Una volta la speculazione era “una” delle componenti dell’economia e rappresentava un aspetto fisiologico del sistema, soprattutto se relegata agli ambienti finanziari e valutari, al momento degli “scambi” e dei flussi monetari nei mercati nazionali e, ancor di più, internazionali. A suo modo, aveva anche una sua funzione, regolatrice e complementare, rispetto alle altre dinamiche di mercato e, volendo, questo tipo di “speculazione” manteneva ancora un’identità “neutra”, come parola e come concetto. Non assumeva, come oggi invece accade, una connotazione, percepita e reale, assolutamente negativa, a volte nefasta e addirittura spregevole.

La speculazione, quella “brutta”, quella che può rappresentare un “cancro” nei sistemi economici di tutti i Paesi del mondo, è quella che va a braccetto con un’asimmetria informativa basata non più sulle conoscenze, lo studio, l’impegno e un lavoro certosino di analisi dei fatti e delle dinamiche sociali, politiche ed economiche, bensì sul “possesso” dell’informazione, delle sue fonti, dei suoi mezzi di diffusione. Una speculazione spregevole che si auto alimenta e che sovrasta l’economia reale, comprimendola, umiliandola e spogliandola del suo valore originario, di essere cioè rappresentativa del rapporto tra bisogni delle persone (e delle imprese) e risorse adeguate a soddisfarli, dell’annoso problema dell’ottimale allocazione di risorse limitate per far fronte alle necessità ricorrenti e impellenti degli individui.

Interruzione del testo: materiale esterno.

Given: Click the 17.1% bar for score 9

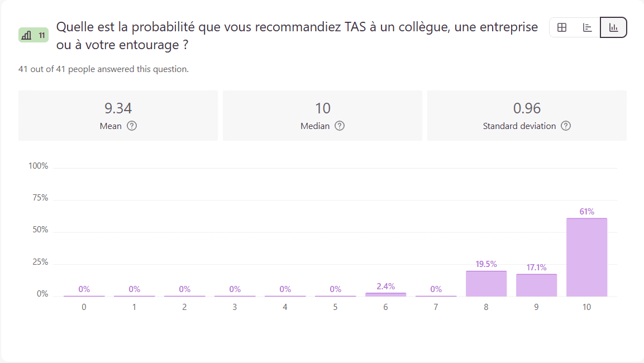Looking at the screenshot, I should [536, 285].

Il limite terribile verso il quale a me sembra si stia tendendo in questa epoca storica di enormi difficoltà e di enormi cambiamenti (direi quasi stravolgimenti), è un mondo, un sistema economico, al di fuori dei modelli conosciuti nella letteratura accademica della materia, che va ben oltre le logiche di dominio dei mercati ad opera, ad esempio, di uno o pochi soggetti “forti” (monopolio / oligopolio) o di uno Stato che dirige e decide per ogni aspetto della produzione e dello scambio di beni e servizi e dell’allocazione della ricchezza tra i diversi soggetti dell’economia (modelli economici di stampo socialista/comunista). Siamo di fronte ad un sistema che riconosce, almeno implicitamente, la “supremazia” della finanza, della moneta, sull’economia reale, diretto da chi questa finanza la domina, da chi, attraverso le partecipazioni azionarie ai grandi “mostri” multinazionali, diretta o indiretta (attraverso “mostruose” società di gestione di fondi internazionali di investimento), e la potenza esorbitante del denaro utilizzato “in ogni modo possibile”, riesce ad interferire a qualunque livello, incluso quello politico, per volgere a proprio esclusivo o prevalente vantaggio qualunque decisione, utile a generare nuovo denaro, che sarà nuovo potere, reinvestito nel mantenimento, in perpetuo, del potere stesso. Un castello di carte, quello del denaro, certo. Ma con fondamenta in cemento armato e tanta tanta “colla” usata, ogni giorno, per tenerle insieme, ben salde.